How #digitalhealth is changing doctor-patient relationships
A few days ago, I was skimming my Twitter feed when I saw a post from a major academic medical center. The post, which showed off a group of the center’s specialists, featured five forty-something men and women, grouped in a “C” and dressed so casually that they looked like they were taking their dogs for a walk. (Sort of a “Friends” look, if you ignored the thinning hair and scattered wrinkles.)
Even five years ago, you would never have seen a hospital present their specialists to the public in such an informal manner. No, the men would have been wearing dress shirts and ties, and the women business-like dresses and carefully conservative jewelry, capped, of course, by white lab coats. What’s more, they would have been posed with some sitting and some standing, all staring at the camera rather than paying any attention to each other, a display of powerful experts rather than people.
What a difference a few years of digital health evolution can make.
Today, with mHealth tools and social media putting patients into direct, sometimes intimate contact with their doctor or NP, providers are being nudged into the direction of exposing more of their actual selves rather than hiding behind that white coat.
While they still need to be careful what they say on medical topics, many providers are developing a more casual professional style, a development which is nearly inevitable as they spend increasing amounts of time in the same social sandboxes as patients.
Also, given the way apps, digital health tools like telemedicine and social media work, providers stand a chance of encountering their patients digitally 24 hours a day, rather than living in a completely separate world. This, too, lowers the barriers between doctors and patients, turning doctors into trusted advisers rather than stern scientists whose word is never to be challenged.

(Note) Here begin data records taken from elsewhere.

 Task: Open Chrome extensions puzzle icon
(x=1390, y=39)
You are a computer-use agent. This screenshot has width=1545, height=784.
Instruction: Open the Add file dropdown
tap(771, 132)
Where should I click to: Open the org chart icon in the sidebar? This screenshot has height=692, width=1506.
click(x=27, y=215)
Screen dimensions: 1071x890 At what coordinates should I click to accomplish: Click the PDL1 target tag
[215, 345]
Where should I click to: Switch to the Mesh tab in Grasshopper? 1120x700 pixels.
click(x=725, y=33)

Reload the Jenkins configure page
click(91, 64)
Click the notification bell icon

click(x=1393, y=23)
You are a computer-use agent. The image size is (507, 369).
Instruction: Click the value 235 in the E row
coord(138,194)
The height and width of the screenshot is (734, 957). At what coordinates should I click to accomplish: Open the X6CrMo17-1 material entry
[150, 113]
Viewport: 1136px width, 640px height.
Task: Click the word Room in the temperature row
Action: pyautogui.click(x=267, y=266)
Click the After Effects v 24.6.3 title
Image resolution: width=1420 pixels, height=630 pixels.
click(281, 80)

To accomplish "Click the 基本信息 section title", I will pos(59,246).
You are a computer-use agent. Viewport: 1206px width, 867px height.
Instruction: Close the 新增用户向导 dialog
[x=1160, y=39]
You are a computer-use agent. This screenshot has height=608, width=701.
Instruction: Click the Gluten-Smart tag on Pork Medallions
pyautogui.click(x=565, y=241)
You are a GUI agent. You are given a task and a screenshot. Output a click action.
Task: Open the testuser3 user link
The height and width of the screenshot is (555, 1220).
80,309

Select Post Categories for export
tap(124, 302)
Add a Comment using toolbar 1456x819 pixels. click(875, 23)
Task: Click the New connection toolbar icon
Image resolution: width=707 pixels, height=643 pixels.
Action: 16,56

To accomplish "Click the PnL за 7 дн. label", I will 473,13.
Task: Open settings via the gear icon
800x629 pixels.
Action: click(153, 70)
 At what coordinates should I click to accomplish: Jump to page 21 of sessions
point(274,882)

This trend is likely to expand in the future as patients are given some of doctors’ minor superpowers, such as doing their own lab tests or conducting their own ultrasound with a smartphone-connected reader. True, patients have gradually been demanding more power in their medical relationships for quite some time, but with technology leveling the boundaries, the pace of change should accelerate.
Admittedly, both the patient and the doctor will probably go through some difficult moments as they shift dance steps. But if both sides are willing to keep dancing, change will come.